Concretizando a sua pretensão, alegou a Autora na petição inicial, em resumo nosso, que com a instauração da presente acção pretende impugnar normas emitidas ao abrigo de disposições de direito administrativo, mormente os artigos 29.º e 31.º do Regulamento da CPAS e de ato administrativo praticado pela Caixa de Previdência dos Advogados e Solicitadores e constante da deliberação da ata nº 106, na parte em que indeferiu o pedido da A. de que fosse dada sem efeito a interpelação para pagamento de contribuições dos anos de 2004 a Fevereiro de 2016, por considerar que não se encontra enquadrada no regime da Caixa de Previdência dos Advogados e Solicitadores; ter celebrado contrato de trabalho com o Hospital …………….., onde exerce as funções de advogada, representando aquele através de mandato forense, mercê do qual aufere a remuneração equivalente à categoria de técnica superior, efectuando os descontos legalmente devidos para a Segurança Social; que foi interpelada pela Ré para o pagamento de EUR 46.460,29 a título de contribuições vencidas, tendo requerido que essa interpelação fosse dada sem efeito, por se encontrar abrangida por outro regime de protecção social, o que veio a ser indeferido e, por fim, que os artigos 29.º e 31.º do Regulamento da CPAS, que impõe a obrigatoriedade de inscrição e pagamento de contribuições, é violador do princípio da igualdade para os trabalhadores abrangidos pelo regime da Segurança Social, e dos princípios de justiça e proporcionalidade, de dupla tributação e da liberdade do indivíduo.
1.3.
O Tribunal Administrativo do Porto - depois de (i) afirmar que é manifesto que as normas jurídicas que a Autora pretende que sejam declaradas ilegais e se desapliquem ao seu caso, in casu os artigos 29.º e 31.º do Regulamento da Caixa de Previdência dos Advogados e Solicitadores, por constarem de um Decreto-Lei, não são normas regulamentares emitidas ao abrigo de disposições de direito administrativo, por órgãos administrativos, mas sim normas legais emitidas ao abrigo do exercício do poder político e legislativo, pelo que, por força da alínea a) do n.º 3 do artigo 4.º do ETAF, não podiam ser objecto de impugnação; (ii) admitir que, não obstante, ser ainda possível concluir-se, atento, designadamente, a conformação do objecto da acção realizada na “réplica”, que a Autora pretende a anulação do acto que indeferiu a sua pretensão por violação de preceitos constitucionais e que, neste contexto factual e jurídico, não está vedado ao Tribunal conhecer dessa pretensão e, verificando que lhe assiste razão, proceder à sua desaplicação no caso concreto e, por fim, (iii) após ter classificado as contribuições para a Caixa de Previdência dos Advogados e Solicitadores, tributos, nomeadamente os parafiscais - declarou-se, por sentença de 24 de Março de 2017, incompetente em razão da matéria e competente para apreciar o seu mérito a “jurisdição tributária”, absolvendo, em conformidade, a Ré da instância.
1.4.
Requerida e deferida a remessa dos autos ao Tribunal Tributário do Porto, foi a acção aí tramitada, tendo, por sentença de 30 de Setembro de 2020, sido julgados improcedentes o pedidos formulados e fixado, como valor da acção, € 30.000,01 (valor indicado pela Autora na petição inicial e não impugnado.

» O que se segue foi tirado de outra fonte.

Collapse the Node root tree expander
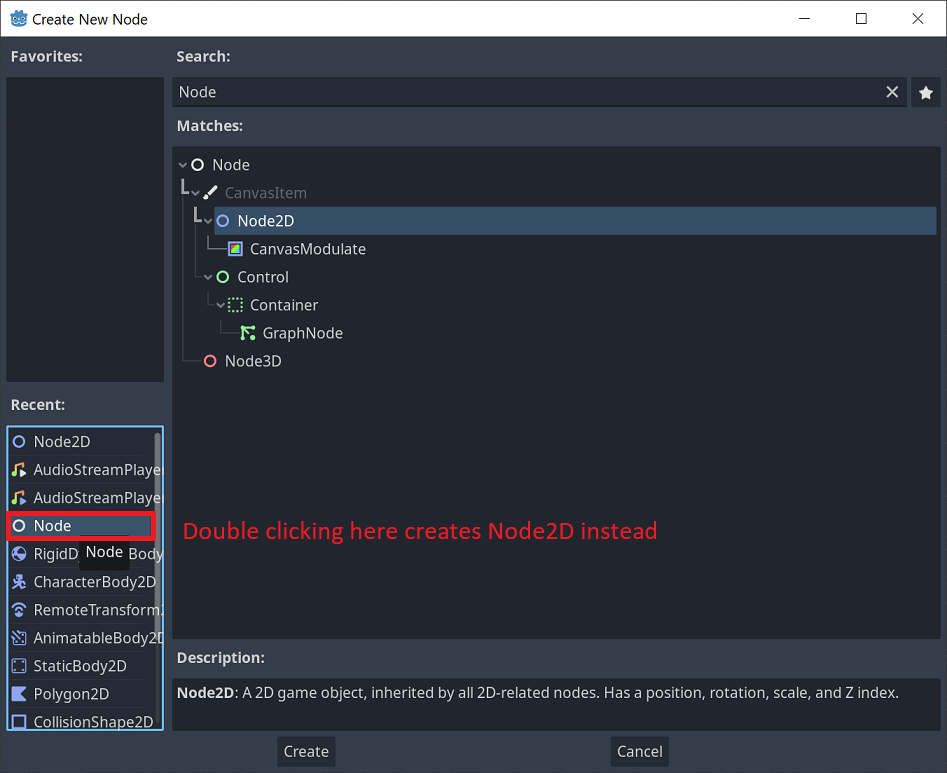The width and height of the screenshot is (947, 773). coord(183,164)
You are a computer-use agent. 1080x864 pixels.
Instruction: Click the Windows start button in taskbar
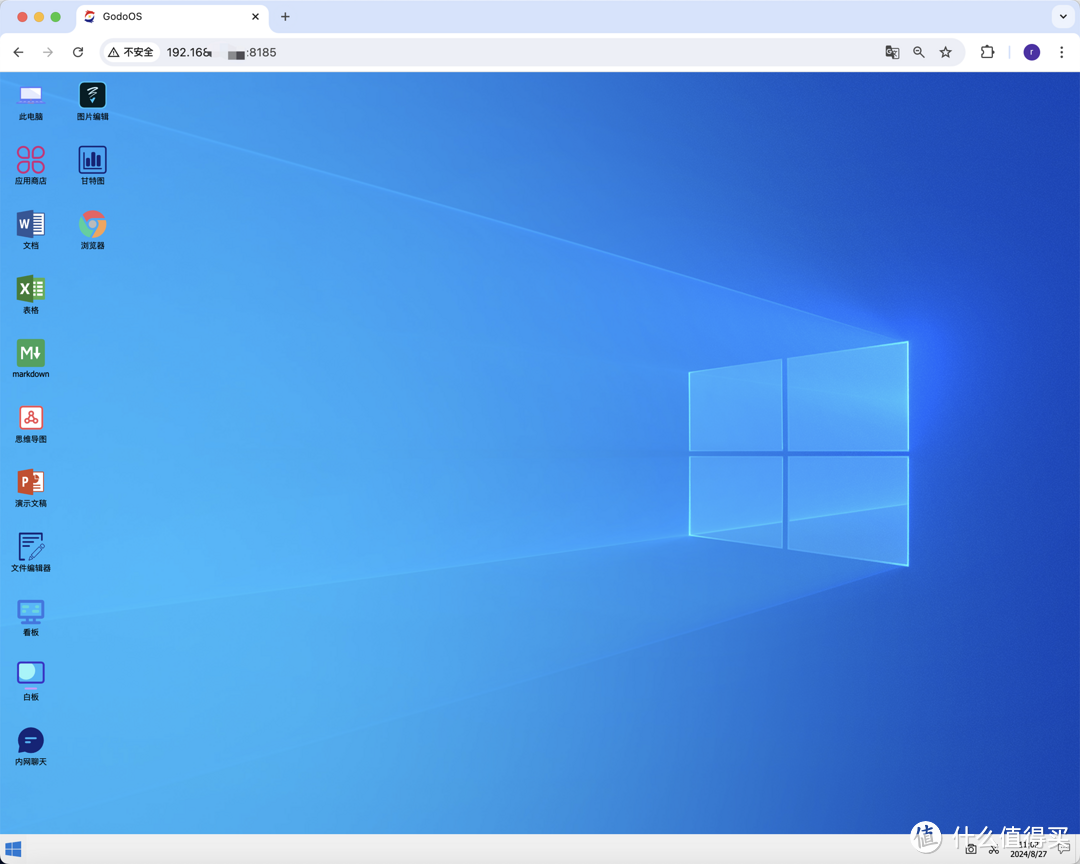(14, 850)
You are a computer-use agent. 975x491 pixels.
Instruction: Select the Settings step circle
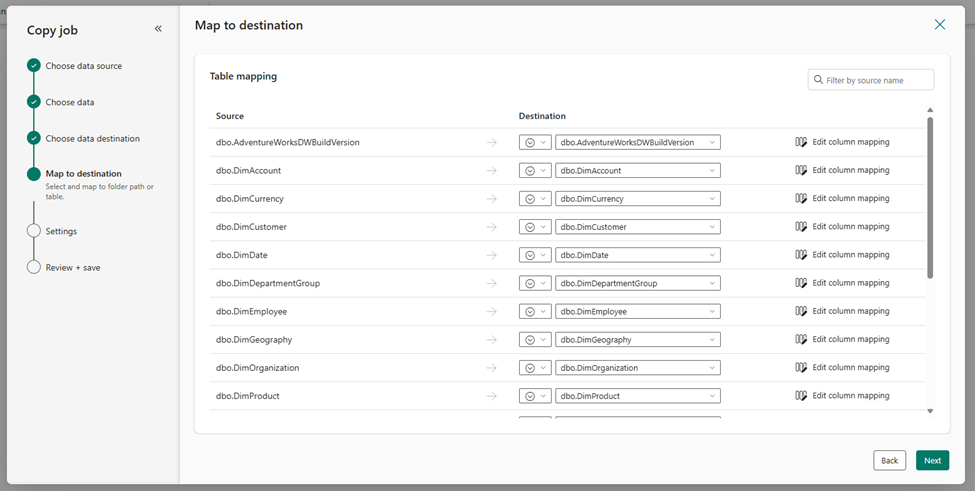click(x=34, y=231)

1.5. Interposto recurso pela Autora, doravante Recorrente, e apresentadas as respectivas alegações, conclui-se aí nos seguintes termos: «1.
Visa o presente recurso a revogação da sentença proferida pela Mma. Juiz a quo que, julgando a ação improcedente, absolveu a R. dos pedidos, decidindo pela manutenção do ato impugnado, não impedindo a R., ora, recorrida, da prática de atos administrativos idênticos ao sindicado.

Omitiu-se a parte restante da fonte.